You mean that in 3.0 there is a D instead of a G?
Or are you complaining about the notes being more evenly spaced, at the cost of more evenly spaced chord symbols?

I took the D/G to be typo. The same can be seen in any sequence of chords.

Good eye catching the different in the note spacing. The lesson here is that there is tradeoff between getitng the *notes* evenly spaced and getting the *chord symbols* evenly spaced. The old algorithm handled chord symbols using a whole separate spacing sub-system that would strive to space the chord symbols evenly but could indeed also create inconsistent note spacing. The new algorithm, from what I understand, handles chord symbols more as part of the same overall process. What this example shows is that it succeeds in getting better note spacing - a win! - but at the cost of less consistent chord symbol spacing.

In real life usage, note spacing is going to be more important - plus it's easier to manually adjust the chord symbols as you see fit. So I think this is the right tradeoff if we have to make a tradeoff as well. It is probably not impossible to add more special casing to get the chord symbols more consistent even with the consistent note spacing. So I'd consider this worth keeping track of.

In any case, my previous comment stands. Sure, the chord symbols are more evenly spaced in 2.x, but at the expense of even note spacing. 3.0 is achieving better note spacing. In this highly contrived example, it comes at the expense of chord symbols, but in real life usage it would be rare to this many chord symbols placed this close together. So given the choice between the two, I would take the 3.0 behavior.

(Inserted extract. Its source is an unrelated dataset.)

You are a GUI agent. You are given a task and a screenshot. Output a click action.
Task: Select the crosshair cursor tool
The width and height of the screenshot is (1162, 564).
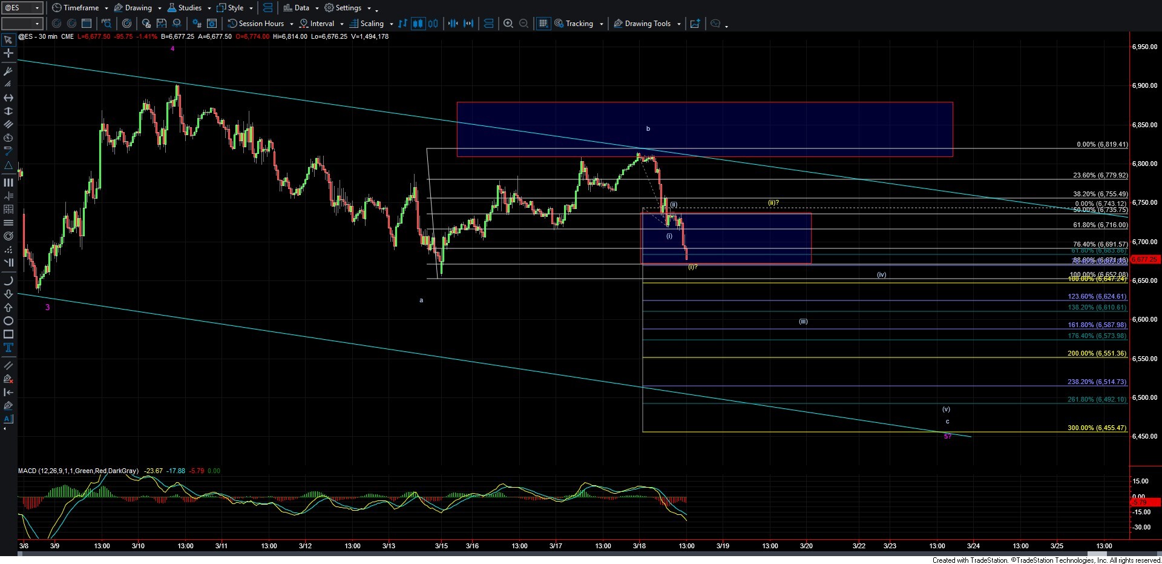[8, 53]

On the other hand, if it is possible to tweak the algorithms to improve chord symbol spacing as well without messing with note spacing, I'm all in favor of that. Near as I can tell the difference in inherent in the widths fo the characters themselves. A & C are wider than the others, whereas B & D are thinner. Simply centering the chords over the notehead instead of left aligning them would probably improve things for this contrived example, so if someone has a special need to use chord symbols that way, they can always try that. Or choose a more monospaced font.